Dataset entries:
== Segment start ==
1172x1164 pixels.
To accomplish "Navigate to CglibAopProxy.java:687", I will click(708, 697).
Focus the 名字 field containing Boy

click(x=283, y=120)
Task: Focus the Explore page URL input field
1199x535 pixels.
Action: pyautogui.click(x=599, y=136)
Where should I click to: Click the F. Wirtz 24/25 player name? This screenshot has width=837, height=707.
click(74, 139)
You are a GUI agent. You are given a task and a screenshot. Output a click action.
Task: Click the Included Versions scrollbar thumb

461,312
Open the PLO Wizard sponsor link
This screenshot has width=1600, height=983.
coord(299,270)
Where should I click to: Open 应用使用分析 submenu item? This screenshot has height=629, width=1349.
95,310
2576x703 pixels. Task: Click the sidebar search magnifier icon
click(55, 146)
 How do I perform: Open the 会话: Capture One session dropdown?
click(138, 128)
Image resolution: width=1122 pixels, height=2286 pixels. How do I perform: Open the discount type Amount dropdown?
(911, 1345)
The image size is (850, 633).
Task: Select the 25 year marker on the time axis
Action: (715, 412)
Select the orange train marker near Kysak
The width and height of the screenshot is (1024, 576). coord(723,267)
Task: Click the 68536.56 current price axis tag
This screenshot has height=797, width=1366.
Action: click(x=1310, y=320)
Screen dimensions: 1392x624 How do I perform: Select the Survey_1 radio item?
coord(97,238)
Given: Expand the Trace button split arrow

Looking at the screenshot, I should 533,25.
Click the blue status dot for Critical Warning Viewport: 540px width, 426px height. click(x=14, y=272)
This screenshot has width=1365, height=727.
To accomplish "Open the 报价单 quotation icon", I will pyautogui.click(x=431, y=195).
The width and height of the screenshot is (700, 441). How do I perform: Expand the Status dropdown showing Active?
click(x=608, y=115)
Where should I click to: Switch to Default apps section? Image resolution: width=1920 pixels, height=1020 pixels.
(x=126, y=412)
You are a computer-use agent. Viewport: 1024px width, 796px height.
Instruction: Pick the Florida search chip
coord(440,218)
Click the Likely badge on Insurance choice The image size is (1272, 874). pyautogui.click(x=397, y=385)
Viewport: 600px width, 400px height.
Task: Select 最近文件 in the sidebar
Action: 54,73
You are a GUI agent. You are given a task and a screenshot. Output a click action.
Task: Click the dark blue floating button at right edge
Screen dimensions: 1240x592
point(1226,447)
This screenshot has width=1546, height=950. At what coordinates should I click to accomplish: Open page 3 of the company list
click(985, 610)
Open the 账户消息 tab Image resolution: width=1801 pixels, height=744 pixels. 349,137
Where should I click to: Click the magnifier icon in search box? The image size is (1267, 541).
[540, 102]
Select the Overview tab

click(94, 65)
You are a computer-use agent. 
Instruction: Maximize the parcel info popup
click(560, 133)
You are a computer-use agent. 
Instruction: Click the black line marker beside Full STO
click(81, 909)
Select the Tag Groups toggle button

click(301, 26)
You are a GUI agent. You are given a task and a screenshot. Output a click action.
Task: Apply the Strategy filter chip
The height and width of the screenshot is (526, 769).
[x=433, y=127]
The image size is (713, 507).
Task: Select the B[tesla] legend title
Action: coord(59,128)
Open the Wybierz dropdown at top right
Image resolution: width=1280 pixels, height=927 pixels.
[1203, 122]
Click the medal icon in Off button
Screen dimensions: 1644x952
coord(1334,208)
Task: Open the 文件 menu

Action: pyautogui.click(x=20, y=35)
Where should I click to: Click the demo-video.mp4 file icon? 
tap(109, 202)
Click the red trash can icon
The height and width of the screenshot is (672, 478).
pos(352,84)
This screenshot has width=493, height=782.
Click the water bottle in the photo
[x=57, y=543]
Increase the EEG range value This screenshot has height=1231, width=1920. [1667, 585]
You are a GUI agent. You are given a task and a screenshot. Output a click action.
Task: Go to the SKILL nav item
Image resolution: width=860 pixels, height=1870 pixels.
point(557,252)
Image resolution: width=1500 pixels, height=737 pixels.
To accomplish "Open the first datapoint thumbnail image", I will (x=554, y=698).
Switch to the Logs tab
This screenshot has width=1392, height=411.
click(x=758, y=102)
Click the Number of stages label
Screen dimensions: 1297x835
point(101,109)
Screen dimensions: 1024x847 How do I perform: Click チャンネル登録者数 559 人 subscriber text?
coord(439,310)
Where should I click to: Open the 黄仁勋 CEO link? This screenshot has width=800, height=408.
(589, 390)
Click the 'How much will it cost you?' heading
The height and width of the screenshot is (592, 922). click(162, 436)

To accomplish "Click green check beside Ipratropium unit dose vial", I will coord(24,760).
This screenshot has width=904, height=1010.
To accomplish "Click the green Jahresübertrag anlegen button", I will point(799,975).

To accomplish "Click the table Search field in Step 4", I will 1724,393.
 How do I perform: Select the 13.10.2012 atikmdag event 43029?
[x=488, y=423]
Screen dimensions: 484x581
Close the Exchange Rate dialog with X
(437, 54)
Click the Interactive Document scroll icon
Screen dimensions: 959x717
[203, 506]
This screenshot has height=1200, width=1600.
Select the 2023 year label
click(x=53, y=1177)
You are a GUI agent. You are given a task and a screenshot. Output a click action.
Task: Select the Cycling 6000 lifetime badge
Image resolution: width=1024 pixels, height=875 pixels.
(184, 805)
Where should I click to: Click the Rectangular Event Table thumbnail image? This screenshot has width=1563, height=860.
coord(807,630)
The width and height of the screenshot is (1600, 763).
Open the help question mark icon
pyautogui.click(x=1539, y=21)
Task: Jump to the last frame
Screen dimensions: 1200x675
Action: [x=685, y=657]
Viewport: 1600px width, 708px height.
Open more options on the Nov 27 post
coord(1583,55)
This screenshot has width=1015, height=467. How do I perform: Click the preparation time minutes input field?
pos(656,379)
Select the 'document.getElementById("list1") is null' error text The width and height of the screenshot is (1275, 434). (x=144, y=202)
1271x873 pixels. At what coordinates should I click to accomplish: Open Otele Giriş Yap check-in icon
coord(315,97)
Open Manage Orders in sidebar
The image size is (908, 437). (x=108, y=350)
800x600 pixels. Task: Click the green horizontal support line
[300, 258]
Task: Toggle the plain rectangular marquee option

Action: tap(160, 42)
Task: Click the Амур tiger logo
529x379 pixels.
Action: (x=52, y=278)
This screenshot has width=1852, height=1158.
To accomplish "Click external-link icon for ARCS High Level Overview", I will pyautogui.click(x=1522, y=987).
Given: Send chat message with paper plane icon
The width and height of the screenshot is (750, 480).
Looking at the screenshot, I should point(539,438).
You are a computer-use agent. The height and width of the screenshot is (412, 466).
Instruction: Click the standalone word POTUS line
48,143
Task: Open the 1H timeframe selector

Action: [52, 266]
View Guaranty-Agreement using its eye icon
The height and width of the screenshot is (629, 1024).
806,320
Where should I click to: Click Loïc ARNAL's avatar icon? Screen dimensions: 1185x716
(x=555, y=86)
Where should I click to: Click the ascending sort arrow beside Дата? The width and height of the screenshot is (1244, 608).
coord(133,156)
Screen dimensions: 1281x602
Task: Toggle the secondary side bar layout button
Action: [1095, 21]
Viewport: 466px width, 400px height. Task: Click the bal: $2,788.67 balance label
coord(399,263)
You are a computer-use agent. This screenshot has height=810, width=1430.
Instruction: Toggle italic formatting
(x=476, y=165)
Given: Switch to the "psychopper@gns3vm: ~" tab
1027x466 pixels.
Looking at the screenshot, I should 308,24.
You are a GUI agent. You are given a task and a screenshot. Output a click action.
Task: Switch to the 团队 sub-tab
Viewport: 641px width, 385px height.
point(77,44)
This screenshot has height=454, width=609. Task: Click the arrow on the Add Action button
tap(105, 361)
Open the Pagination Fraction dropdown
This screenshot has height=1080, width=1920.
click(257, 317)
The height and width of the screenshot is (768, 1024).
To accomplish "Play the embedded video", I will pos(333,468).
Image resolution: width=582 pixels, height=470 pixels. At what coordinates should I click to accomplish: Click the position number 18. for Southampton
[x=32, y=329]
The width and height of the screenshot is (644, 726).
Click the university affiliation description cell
== Segment end ==
> [About this task]: Filter the entries down to the lines that hold "blue". Copy those lines.

> [Answer for this exercise]:
Click the blue status dot for Critical Warning Viewport: 540px width, 426px height. click(x=14, y=272)
Task: Click the dark blue floating button at right edge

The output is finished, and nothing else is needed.